Print this page
Sunday, February 14, 2021

Bergoglio’s Broken Chain of Witness

Written by 
Rate this item
(23 votes)
Bergoglio’s Broken Chain of Witness

In his epistle to the Galatians, St. Paul presented an idea on which the credibility of our Faith depends entirely:

"But though we, or an angel from heaven, preach a gospel to you besides that which we have preached to you, let him be anathema. As we said before, so now I say again: if anyone preach to you a gospel, besides that which you have received, let him be anathema” (Galatians, 1:8-9).

 

St. Paul makes it clear that the measure of “true preaching” is consistency with what he had already preached, rather than the authority of the preacher. He sought to alleviate all doubt on this point by making it clear that the Galatians would have to reject teaching from St. Paul himself, and even an angel from heaven, if such teaching conflicted with the true religion that he had already taught them.

We see applications of this principle in the Church’s practice of condemning error (at least prior to Vatican II), but there is an implicit point that is crucial for us to understand today: if a belief structure, such as Christianity, were to actually contradict itself on matters of faith or morals, the belief structure would be false. As Pope Leo XIII wrote in Providentissimus Deus, “truth cannot contradict truth.”

RELATED: The Children of Winter... Victims of their own Shepherds:

As we are living in a time in which the Church hierarchy appears to no longer grasp this concept, it is worth considering how various Catholics, including Popes Benedict XVI and Francis, have elaborated on it throughout the centuries.

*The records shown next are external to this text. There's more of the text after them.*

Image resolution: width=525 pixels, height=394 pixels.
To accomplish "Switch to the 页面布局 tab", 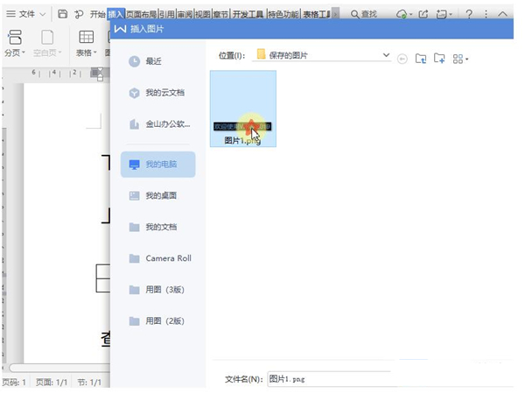I will pyautogui.click(x=142, y=14).
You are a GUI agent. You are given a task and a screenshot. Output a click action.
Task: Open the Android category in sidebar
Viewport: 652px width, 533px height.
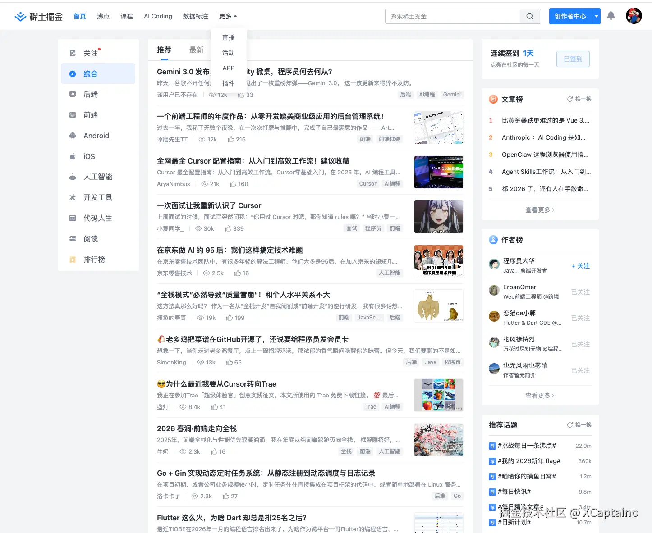(x=95, y=136)
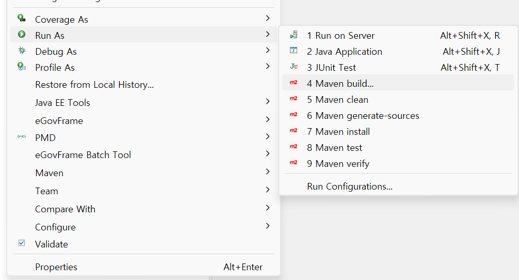
Task: Select Maven build... from Run As submenu
Action: (x=340, y=83)
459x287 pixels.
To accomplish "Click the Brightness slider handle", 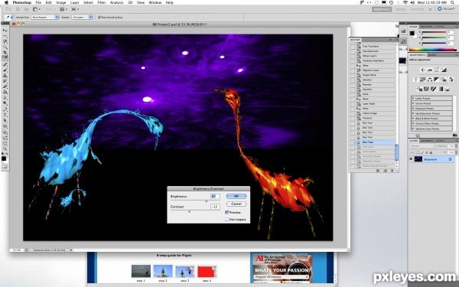I will pyautogui.click(x=206, y=201).
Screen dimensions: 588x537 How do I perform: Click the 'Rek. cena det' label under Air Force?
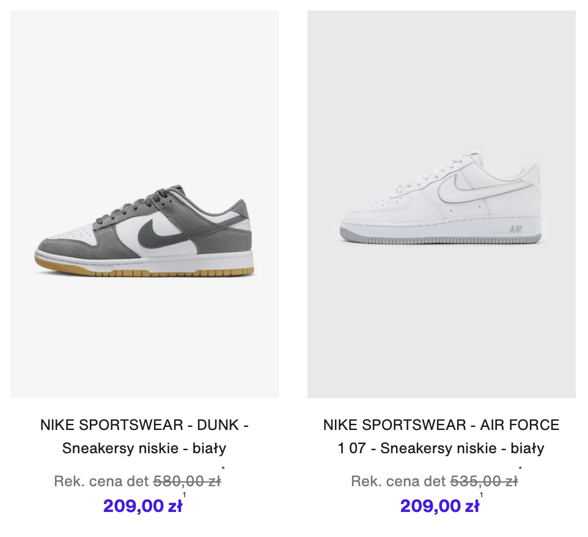(399, 481)
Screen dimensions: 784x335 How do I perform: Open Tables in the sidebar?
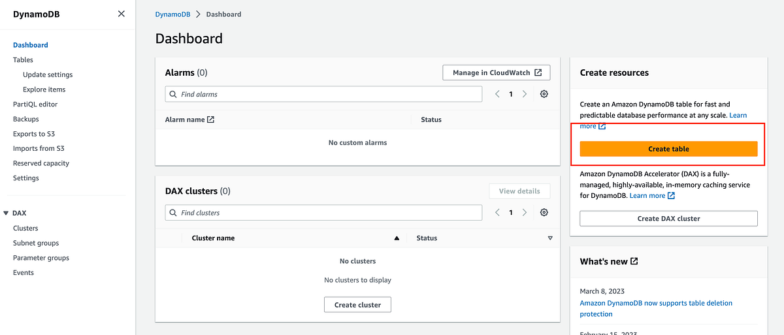pyautogui.click(x=23, y=60)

St. Vincent of Lerins. In his First Epistle to Timothy, St. Paul made a similar point to the one he made to the Galatians:

"O Timothy, keep that which is committed to thy trust, avoiding the profane novelties of words, and opposition of knowledge falsely so called” (Timothy 6:20)

In his Commonitorium, St. Vincent of Lerins expounded upon St. Paul’s reference to “profane novelties of words”:

"Profane novelties of words, that is, of doctrines, subjects, opinions, such as are contrary to antiquity and the faith of the olden time. Which if they be received, it follows necessarily that the faith of the blessed fathers is violated either in whole, or at all events in great part; it follows necessarily that all the faithful of all ages, all the saints, the chaste, the continent, the virgins, all the clergy, Deacons and Priests, so many thousands of Confessors, so vast an army of martyrs, such multitudes of cities and of peoples, so many islands, provinces, kings, tribes, kingdoms, nations, in a word, almost the whole earth, incorporated in Christ the Head, through the Catholic faith, have been ignorant for so long a tract of time, have been mistaken, have blasphemed, have not known what to believe, what to confess.”

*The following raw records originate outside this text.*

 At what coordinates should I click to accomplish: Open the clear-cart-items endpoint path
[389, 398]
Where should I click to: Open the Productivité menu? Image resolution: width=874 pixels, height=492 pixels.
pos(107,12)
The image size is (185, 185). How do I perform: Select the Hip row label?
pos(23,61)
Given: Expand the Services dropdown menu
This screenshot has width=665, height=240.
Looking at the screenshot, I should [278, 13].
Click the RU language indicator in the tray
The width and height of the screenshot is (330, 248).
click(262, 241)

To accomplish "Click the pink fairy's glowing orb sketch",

If today we accept new “doctrines, subjects, opinions” that are contrary to traditional teachings, that would mean that all of our predecessors in the Faith “have been mistaken” and “have blasphemed” in holding the “old Faith.” This, of course, would be preposterous.

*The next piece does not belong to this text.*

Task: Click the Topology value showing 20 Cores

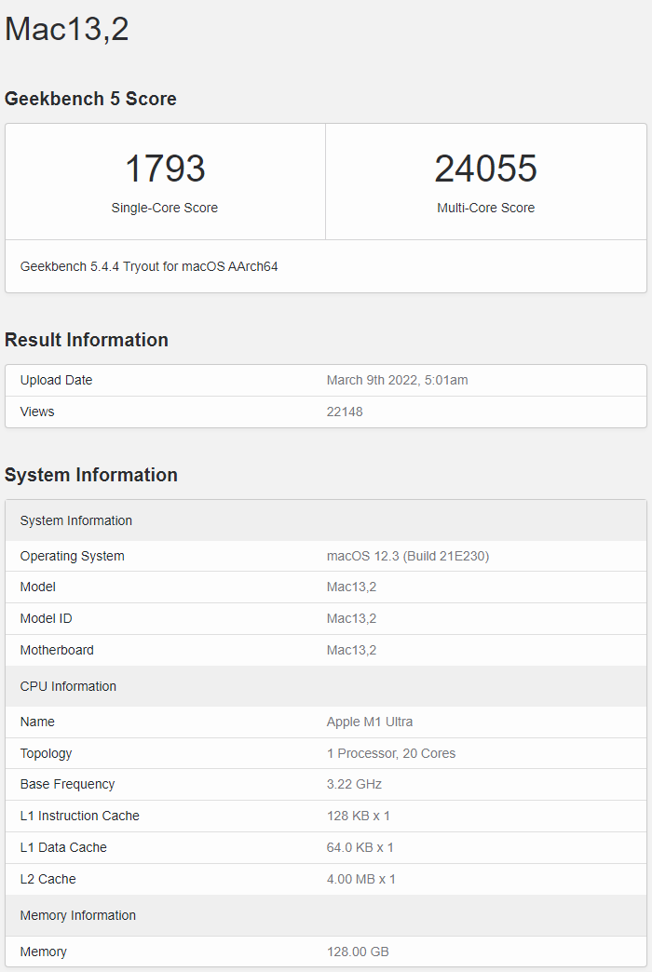Action: coord(391,753)
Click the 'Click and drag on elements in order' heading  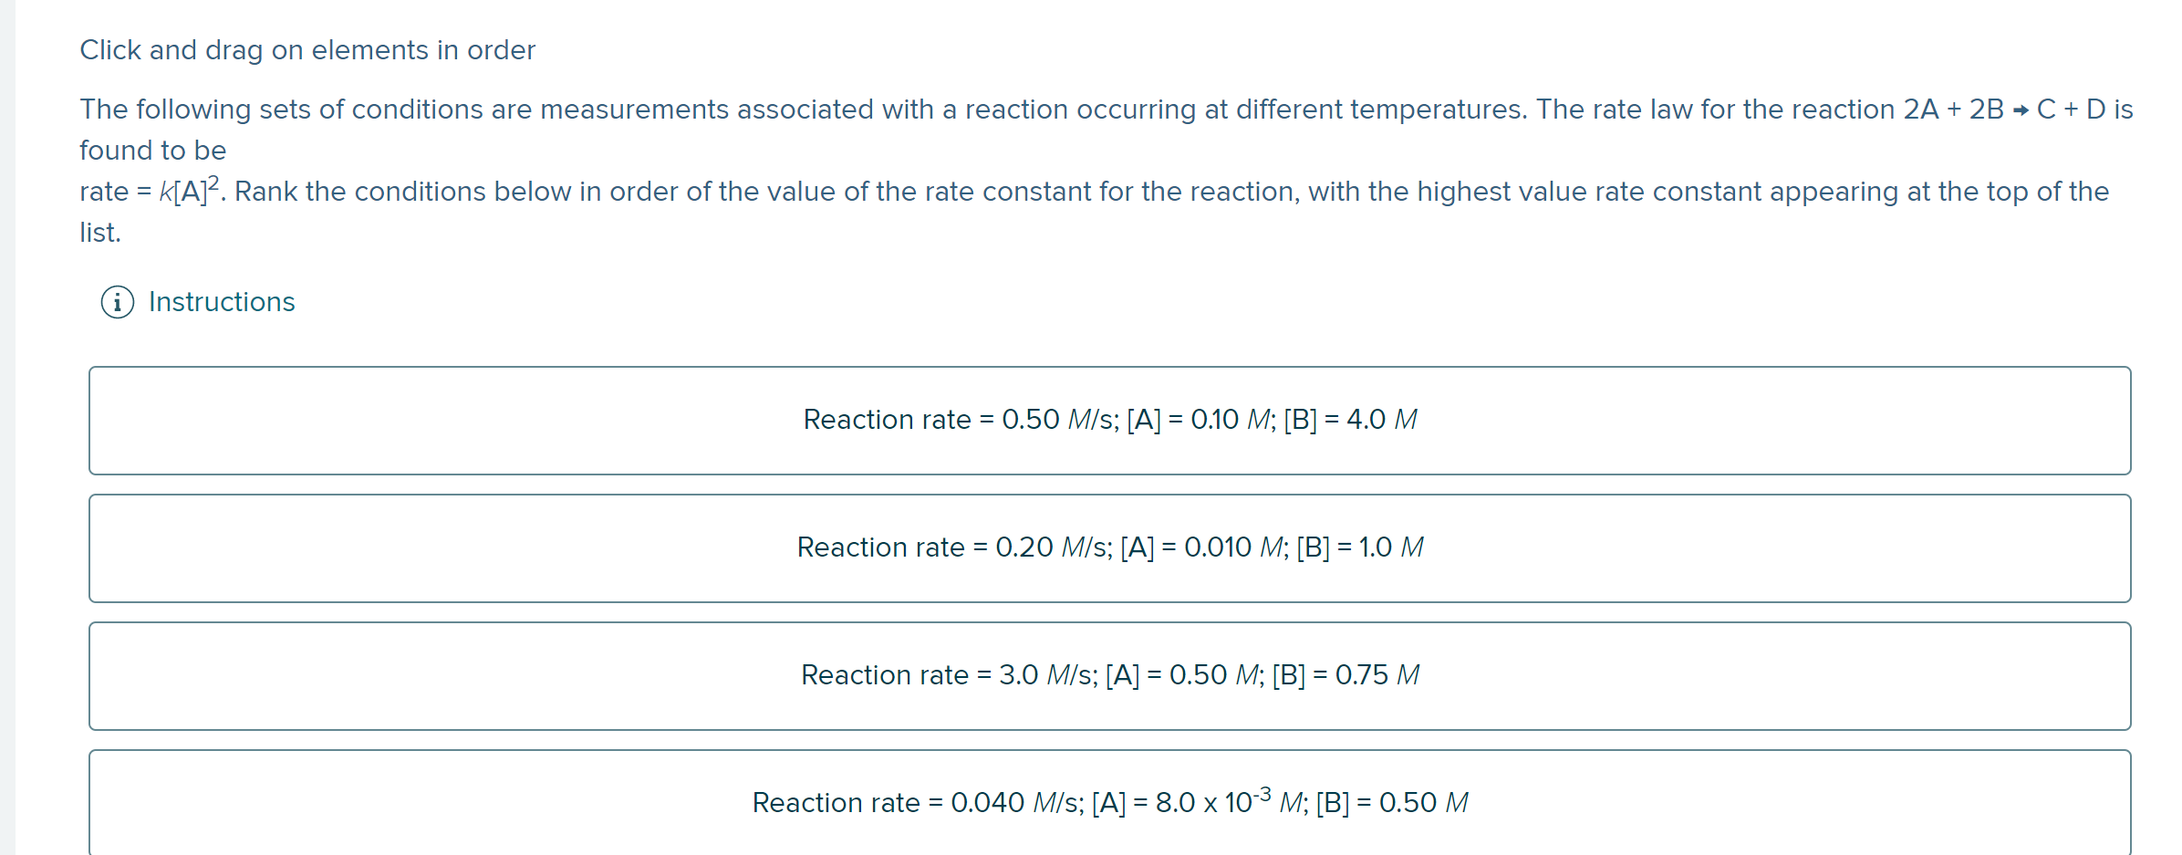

Pope Leo XIII. Pope Leo XIII dealt with the question extensively in Satis Cognitum:

"Wherefore, as appears from what has been said, Christ instituted in the Church a living, authoritative and permanent Magisterium, which by His own power He strengthened, by the Spirit of truth He taught, and by miracles confirmed. He willed and ordered, under the gravest penalties, that its teachings should be received as if they were His own. As often, therefore, as it is declared on the authority of this teaching that this or that is contained in the deposit of divine revelation, it must be believed by everyone as true. If it could in any way be false, an evident contradiction follows; for then God Himself would be the author of error in man. ‘Lord, if we be in error, we are being deceived by Thee’ (Richardus de S. Victore, De Trin., lib. i., cap. 2). In this wise, all cause for doubting being removed, can it be lawful for anyone to reject any one of those truths without by the very fact falling into heresy? – without separating himself from the Church? – without repudiating in one sweeping act the whole of Christian teaching? For such is the nature of faith that nothing can be more absurd than to accept some things and reject others."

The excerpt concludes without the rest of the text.